Il primo ministro ha più volte affermato che nel prossimo futuro ha intenzione di ritirarsi e ora dunque inizia la corsa alla sua successione. Il suo erede designato, Heng Swee Keat, ha vinto il suo seggio con una maggioranza risicata, facendo sorgere dei dubbi sul fatto che possa essere l’uomo giusto per prendere il posto di Lee.

Sullo sfondo una faida interna alla famiglia Lee, che domina la politica di Singapore insieme al PAP da sempre. Per l’esattezza dal 1959, quando Lee Kuan Yew, padre di Lee Hsien Loong, diventà primo ministro. Un ruolo che mantenne ininterrottamente fino al 1990, quando gli succedette il fedelissimo Goh Chok Tong. Ora i due fratelli minori di Lee Hsien Loong si sfidano per il patrimonio del padre: sia quello economico, sia quello politico. Uno dei due Lee Hsien Yang, ha di recente partecipato ad alcuni comizi dell’opposizione del PSP, ma alla fine ha fatto un passo indietro e non si è candidato per non creare ulteriore scompiglio all’interno della famiglia che guida la città-stato praticamente dalla sua fondazione.

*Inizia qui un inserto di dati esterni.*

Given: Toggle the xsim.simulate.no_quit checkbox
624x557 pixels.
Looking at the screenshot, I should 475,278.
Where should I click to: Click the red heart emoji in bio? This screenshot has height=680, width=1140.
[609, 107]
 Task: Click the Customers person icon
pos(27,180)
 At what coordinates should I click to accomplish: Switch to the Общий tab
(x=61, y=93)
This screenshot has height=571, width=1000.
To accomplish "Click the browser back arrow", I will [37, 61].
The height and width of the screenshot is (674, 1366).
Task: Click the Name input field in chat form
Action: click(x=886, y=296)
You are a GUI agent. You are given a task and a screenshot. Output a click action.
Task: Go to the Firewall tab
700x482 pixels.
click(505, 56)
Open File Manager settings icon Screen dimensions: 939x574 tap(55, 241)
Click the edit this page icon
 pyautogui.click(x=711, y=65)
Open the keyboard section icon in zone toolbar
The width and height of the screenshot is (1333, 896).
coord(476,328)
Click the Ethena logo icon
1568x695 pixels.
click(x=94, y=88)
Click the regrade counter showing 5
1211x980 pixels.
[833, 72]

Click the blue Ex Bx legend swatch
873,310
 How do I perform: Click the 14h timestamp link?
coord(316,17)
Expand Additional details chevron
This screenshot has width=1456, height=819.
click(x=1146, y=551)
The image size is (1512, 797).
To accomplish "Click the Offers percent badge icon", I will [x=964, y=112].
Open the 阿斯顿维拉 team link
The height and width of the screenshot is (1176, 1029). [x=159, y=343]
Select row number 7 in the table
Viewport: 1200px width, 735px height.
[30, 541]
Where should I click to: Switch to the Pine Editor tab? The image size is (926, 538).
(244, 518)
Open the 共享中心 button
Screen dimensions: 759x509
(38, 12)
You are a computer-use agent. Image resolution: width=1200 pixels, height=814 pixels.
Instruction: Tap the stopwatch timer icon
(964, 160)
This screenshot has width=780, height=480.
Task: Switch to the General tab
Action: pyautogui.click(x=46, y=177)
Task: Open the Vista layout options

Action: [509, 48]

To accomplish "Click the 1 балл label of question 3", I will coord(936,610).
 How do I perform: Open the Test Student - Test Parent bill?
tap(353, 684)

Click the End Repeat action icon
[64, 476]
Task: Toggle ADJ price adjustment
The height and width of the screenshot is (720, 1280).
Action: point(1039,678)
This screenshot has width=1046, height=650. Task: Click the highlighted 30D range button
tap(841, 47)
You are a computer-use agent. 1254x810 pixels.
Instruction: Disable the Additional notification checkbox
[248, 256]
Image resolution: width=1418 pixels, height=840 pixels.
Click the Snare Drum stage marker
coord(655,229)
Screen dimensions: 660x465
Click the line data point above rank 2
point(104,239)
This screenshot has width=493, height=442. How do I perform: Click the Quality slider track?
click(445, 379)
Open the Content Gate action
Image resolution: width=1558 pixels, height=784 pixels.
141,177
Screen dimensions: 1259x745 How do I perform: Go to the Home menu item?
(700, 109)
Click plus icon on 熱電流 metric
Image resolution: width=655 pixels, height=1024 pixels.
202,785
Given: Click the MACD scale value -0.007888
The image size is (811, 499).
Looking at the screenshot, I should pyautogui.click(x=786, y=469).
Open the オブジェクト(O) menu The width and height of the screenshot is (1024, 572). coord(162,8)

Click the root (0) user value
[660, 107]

Singapore ha di fronte a sé sfide difficili. Diventata negli anni un centro economico, commerciale e finanziario di prima importanza in Asia, ora deve fare i conti con gli effetti del Covid-19 e con i dubbi sul futuro della globalizzazione. Lee, non particolarmente amato a Pechino, è riuscito finora a mantenersi in equilibrio nei rapporti tra le due potenze Stati Uniti e Cina, svolgendo anzi spesso un ruolo di connettore (per esempio ospitando il primo summit fra Donald Trump e Kim Jong-un). Ma ora che le pressioni, da una parte e dall’altra, aumentano, le cose si fanno più complicate. Di recente i principali operatori telefonici del paese hanno escluso Huawei dalla costruzione della loro rete 5G.